De curatoren vorderen een verklaring voor recht dat de verhuurder geen beroep toekomt op artikel 39 Fw. Zij willen dat aan hen machtiging wordt verleend om de doorstarter in de plaats te stellen van de oorspronkelijke huurder zodat een doorstart van start zou kunnen gaan.

De kantonrechter overwoog echter anders. Hij stelde voorop dat zonder het bestaan van een huurovereenkomst een indeplaatsstelling niet mogelijk is. De opzegging door de verhuurder is in dit geval rechtmatig gebeurd, op grond van artikel 39 Fw. Dit zou anders zijn als de opzegging van de huurovereenkomst misbruik van het recht zou zijn. De opzegging zou dan naar maatstaven van redelijkheid en billijkheid, evident onaanvaardbaar moeten zijn. Dit is een strenge toetsing: het belang van de huurder moet dringender zijn en zwaarder wegen dan de belangen van de verhuurder. Of iets onder misbruik van het recht valt, is afhankelijk van vele omstandigheden die per casus sterk kunnen verschillen.

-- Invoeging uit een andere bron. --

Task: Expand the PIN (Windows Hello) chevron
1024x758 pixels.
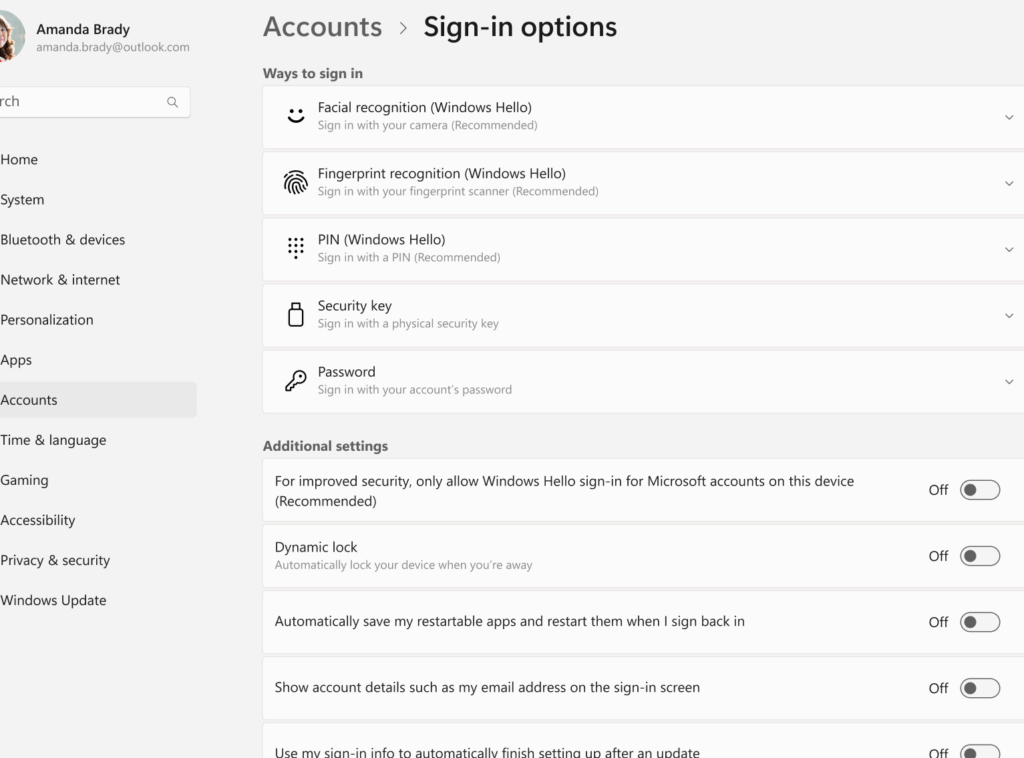Action: click(1008, 249)
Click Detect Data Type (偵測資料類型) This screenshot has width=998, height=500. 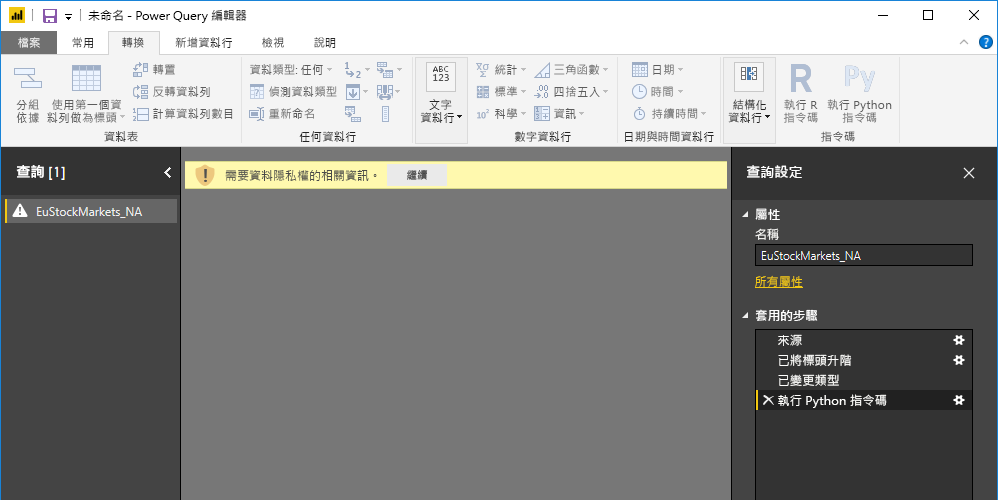(293, 92)
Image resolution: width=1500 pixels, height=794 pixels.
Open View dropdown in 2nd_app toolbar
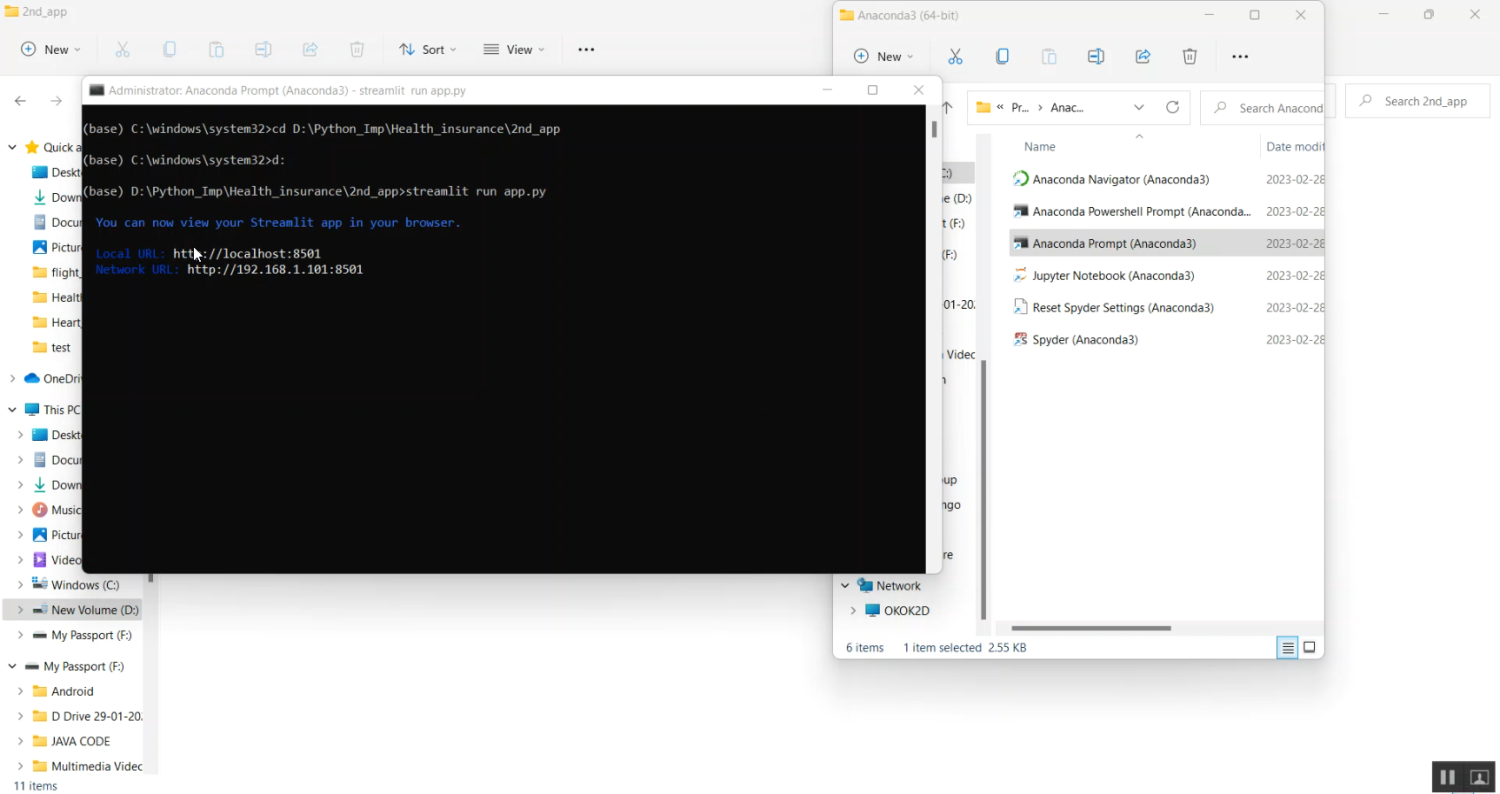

De kantonrechter vond dat er in de voornoemde zaak niet voldoende grond was om uit te gaan van onaanvaardbaarheid. De belangrijkste overweging is dat voor een succesvolle indeplaatsstelling het belangrijk is dat er op tijd duidelijkheid bestaat over de doorstarter. Een dergelijke procedure heeft slechts kans van slagen indien de doorstarter voldoende waarborgen biedt voor volledige nakoming van de huurovereenkomst. De gronden die de kantonrechter hiervoor aanvoerde waren onder anderen dat de huurovereenkomst rechtsgeldig en op tijd is opgezegd door de verhuurder. De verhuurder streefde zijn eigen belangen na, maar dit kon niet als onevenredig aangemerkt worden. Wat het meest opvallend was in deze uitspraak, was dat de curatoren de verschuldigde huur vanaf 1 juli 2015 niet hadden voldaan, de verhuurder geen inzage in alle stukken hadden gegeven en de curatoren, althans de doorstarter, al eerder de mogelijkheid hadden om de overname in een van de gehuurde panden door te zetten, maar hier, kennelijk bewust, van af hebben gezien.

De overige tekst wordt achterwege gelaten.